■ **Page text**:
-=-=-
Repsol, a multinational based in Spain, has brought a class action lawsuit in New York courts against the Argentine government for the re-nationalization of YPF, the former Argentine state oil company. The company has also lodged a complaint with the World Bank’s International Center for Settlement of Investment Disputes (ICSID).
President Cristina Fernández de Kirchner of Argentina signed a bill on May 4 seizing 51 percent of the company’s shares after over 80 percent of legislators in both the lower and upper houses of parliament voted in favor. Respol, which owned 57 percent of YPF, wants $10.5 billion in compensation although it may find it hard to collect since Buenos Aires has ignored previous ICSID fines.
“When corporate interests are not aligned with national interests, when companies are concerned only with profits, that’s when economies fail, which is what happened globally in 2008 and what happened to Argentina in 2001,” Fernández said in a speech on May 3 to explain her motives in pushing for the takeover alleging that Repsol under-invested in the company and paid out excessive dividends, essentially stripping out the value.
-=-=-
■ **Dataset excerpt**:
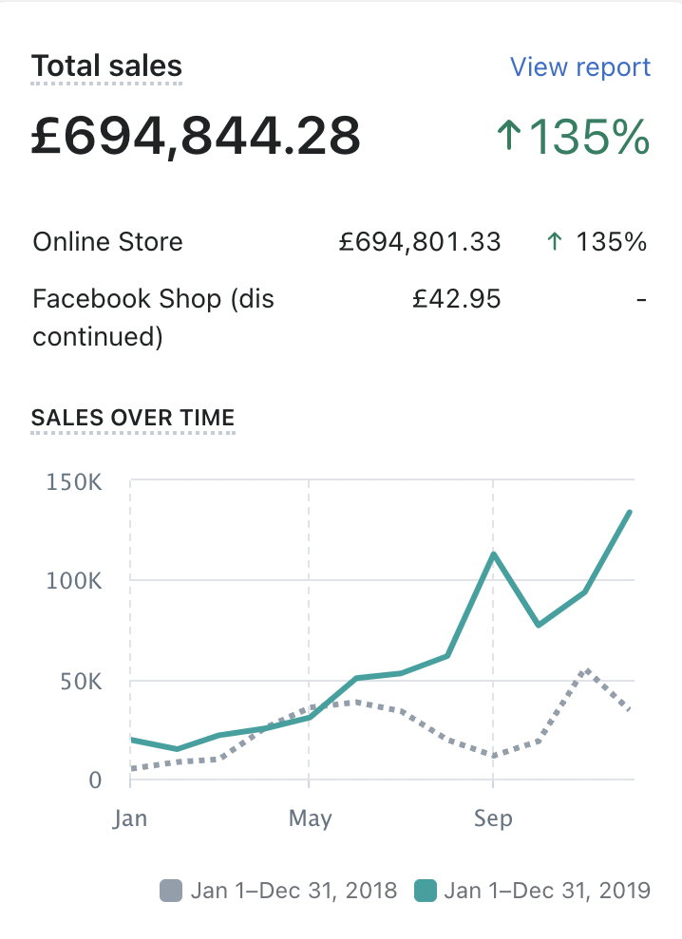Click the September peak on teal line
Screen dimensions: 682x939
493,554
-=-=-
■ **Directives**:
a) List every percentage figure in the passage on Repsol and YPF.
b) Write the next part of the passage on Repsol's lawsuit over the YPF takeover, starting after its final sentence.
The data that come after the passage on Repsol and YPF are from an unrelated source.

■ **Expected answers**:
a) 51 percent, 80 percent, 57 percent

b)
Fernández’s move has rattled international financial markets but drawn extensive praise from some popular movements.
The Battle Against Privatization in South America
In the 1970s, most oil companies in South America were state owned, just like most utilities. Following the debt crisis of the 1980s, governments in the region were persuaded by the World Bank and the International Monetary Fund to privatize many of these state assets. A number of European multinationals – like Repsol of Spain and Suez of France – jumped at the opportunity to capture lucrative new sources of production and revenues. Financial institutions hailed this wave as an opportunity for the region to attract capital for modernization and to get rid of unnecessary bureaucracy.
Carlos Menem, who was elected the president of Argentina at this time, became the darling of global financial markets for his aggressive privatization strategy that brought in foreign direct investment, cut inflation and boosted productivity, although his policies also caused major unemployment. At the same time Menem also increased borrowing from the International Monetary Fund and failed to control the flight of capital out of the country by the country’s elite. In 2001, the Argentine economy collapsed again.
In 2003 President Néstor Kirchner was elected. He chose to turn his back on the international financial institutions and renegotiate the national debt at favorable terms and engineer an economic recovery. In 2006 he canceled Argentina’s contract for water supply to Buenos Aires with the French company Suez.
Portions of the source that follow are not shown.